The sending module is additionally operable to：The IMRS generated according at least one of scrambler and root sequence is sent to the network equipment.

59th, the user equipment according to any one of claim 46 to 58, it is characterised in that second receiving module includes：

7th receiving unit, adds for receiving the network equipment according to the IMRS for controlling transmit power or the weighted value of precoding to send, and receiving the network equipment on the PRB according to described The downlink data signal that weights are sent；Or

The sending module includes：

7th transmitting element, for according to being used to control transmit power or the weighted value of precoding, sending the IMRS to the network equipment, and the upstream data. signals are sent to the network equipment according to the weighted value on the PRB.

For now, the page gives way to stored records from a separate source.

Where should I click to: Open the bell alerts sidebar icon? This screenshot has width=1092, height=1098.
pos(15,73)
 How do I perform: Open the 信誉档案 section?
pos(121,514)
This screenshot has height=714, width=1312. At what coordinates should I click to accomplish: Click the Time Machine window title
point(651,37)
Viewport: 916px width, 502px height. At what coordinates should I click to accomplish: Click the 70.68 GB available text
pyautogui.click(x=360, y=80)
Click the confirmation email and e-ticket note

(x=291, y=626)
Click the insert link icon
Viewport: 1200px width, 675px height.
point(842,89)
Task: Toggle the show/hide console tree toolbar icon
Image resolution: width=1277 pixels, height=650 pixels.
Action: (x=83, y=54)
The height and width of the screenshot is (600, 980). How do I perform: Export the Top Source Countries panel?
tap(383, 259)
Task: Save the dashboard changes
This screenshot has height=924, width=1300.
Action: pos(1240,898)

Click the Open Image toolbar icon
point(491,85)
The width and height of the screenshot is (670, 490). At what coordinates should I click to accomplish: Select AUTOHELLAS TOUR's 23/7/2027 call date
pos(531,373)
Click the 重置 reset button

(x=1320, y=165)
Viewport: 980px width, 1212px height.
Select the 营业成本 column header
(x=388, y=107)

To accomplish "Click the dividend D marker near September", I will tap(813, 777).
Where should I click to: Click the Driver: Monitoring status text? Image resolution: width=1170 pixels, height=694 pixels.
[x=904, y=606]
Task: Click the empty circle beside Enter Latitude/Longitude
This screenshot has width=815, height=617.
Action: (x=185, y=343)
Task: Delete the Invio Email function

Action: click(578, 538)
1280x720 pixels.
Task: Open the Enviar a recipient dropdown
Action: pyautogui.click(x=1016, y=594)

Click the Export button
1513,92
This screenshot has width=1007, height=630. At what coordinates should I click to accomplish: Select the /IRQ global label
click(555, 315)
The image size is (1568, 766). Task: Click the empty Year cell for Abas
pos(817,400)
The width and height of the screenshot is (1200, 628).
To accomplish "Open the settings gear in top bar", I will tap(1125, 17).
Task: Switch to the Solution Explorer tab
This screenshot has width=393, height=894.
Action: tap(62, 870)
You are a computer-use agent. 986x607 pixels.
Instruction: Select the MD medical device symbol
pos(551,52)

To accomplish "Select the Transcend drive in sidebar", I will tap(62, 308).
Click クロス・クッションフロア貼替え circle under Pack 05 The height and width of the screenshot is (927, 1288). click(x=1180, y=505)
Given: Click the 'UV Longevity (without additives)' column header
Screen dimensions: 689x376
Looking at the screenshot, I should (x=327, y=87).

60th, the user equipment according to any one of claim 46 to 59, it is characterised in that second receiving module includes：

8th receiving unit, for receiving the IMRS that the network equipment is sent, the interference information is determined according to being measured to the IMRS, the interference information is sent to the network equipment, and receives on the PRB downlink data signal that the network equipment is sent based on the interference information；Or receive the IMRS that the network equipment is sent, the interference information is determined according to being measured to the IMRS, receiver coefficient is determined according to the interference information, and the downlink data signal that the network equipment is sent is received according to the receiver coefficient of determination；Or

The sending module includes：

8th transmitting element, for sending the IMRS to the network equipment, the Dispatching adjustment signaling that the basis of the network equipment transmission is measured and determined to the IMRS is received, and the upstream data. signals are sent to the network equipment on the PRB based on the Dispatching adjustment signaling.